知的障害者に自白誘導 誤認逮捕で慰謝料 宇都宮地裁  「朝日」より

記事はコピーしておくけど、長いから、興味ない人はスルーして、下のほうを読んでくださいね。

 04年に二つの強盗事件で逮捕、起訴された後に真犯人が判明し、無罪が確定した宇都宮市に住む知的障害者が、精神的苦痛を受けたとして国と栃木県に計500万円の慰謝料を求めた国家賠償請求訴訟の判決が28日、宇都宮地裁であった。福島節男裁判長は「警察官が知的障害者の迎合的である特性を利用し、被害者供述に合致した虚偽の自白調書を作成した」などと認定。

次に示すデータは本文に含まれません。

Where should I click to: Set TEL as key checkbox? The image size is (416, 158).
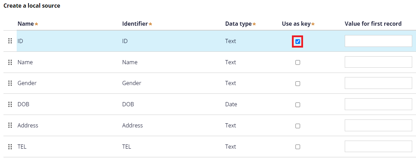click(x=298, y=147)
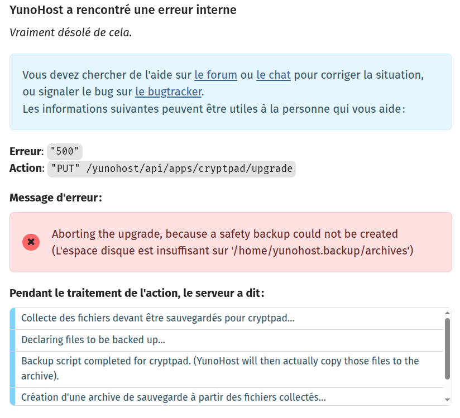Click the 'Pendant le traitement de l'action' heading
The height and width of the screenshot is (418, 460).
pos(137,293)
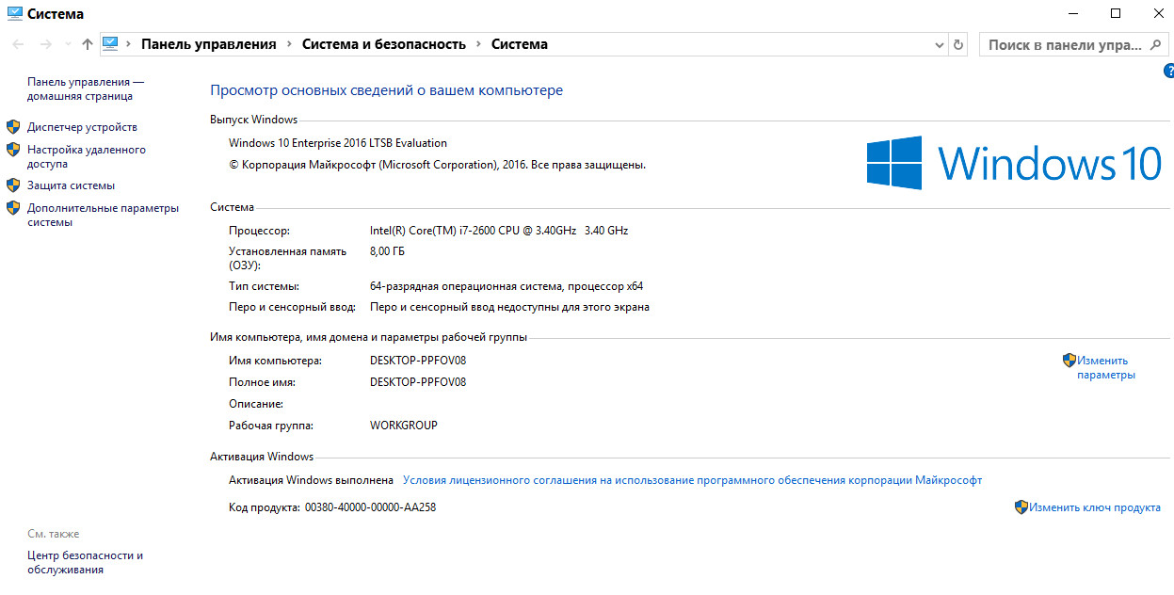Click the computer icon in address bar

point(110,43)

ほぼ原告側の主張に沿って、県警と宇都宮地検の捜査の違法性を認め、国と県に計100万円の支払いを命じる判決を言い渡した。

 訴えていたのは吉田清さん(56)。吉田さんの逮捕や勾留(こうりゅう)に「十分な合理的根拠があったかどうか」をめぐり、(1)捜査当局が吉田さんの責任能力をどう認識していたか(2)自白の誘導や調書作成に違法性があったかなどが争われた。

 判決で、福島裁判長は吉田さんについて「重度の知的障害があり、質問者に迎合しやすいという特性があった」と指摘。そのうえで「自ら詳細に供述したり指示説明したりするとは考えられず、自白調書などは警察官が大半を一定の方向に誘導して作成された」と県警の取り調べの違法性を認定した。

 また、供述調書に添付された犯行現場を示す見取り図を「吉田さんが定規を使って書いた」とする県警の主張に対し、判決は「警察官の説明方法で作成されたとするには大きな疑問が残る」と述べた。この点について吉田さんは公判で、「警察官に無理やり手を持って書かされた」と証言していた。

 さらに判決は、物証が全くない強盗事件は「自白が最も重要な証拠資料」だったとしたうえで、宇都宮地検の捜査に言及。「自白調書の裏付け捜査を行うべきだったのに行わず、自白調書の信用性を持たせようと、つじつま合わせの調書作成に終始した」と指摘したうえで、起訴自体が違法だったと結論づけた。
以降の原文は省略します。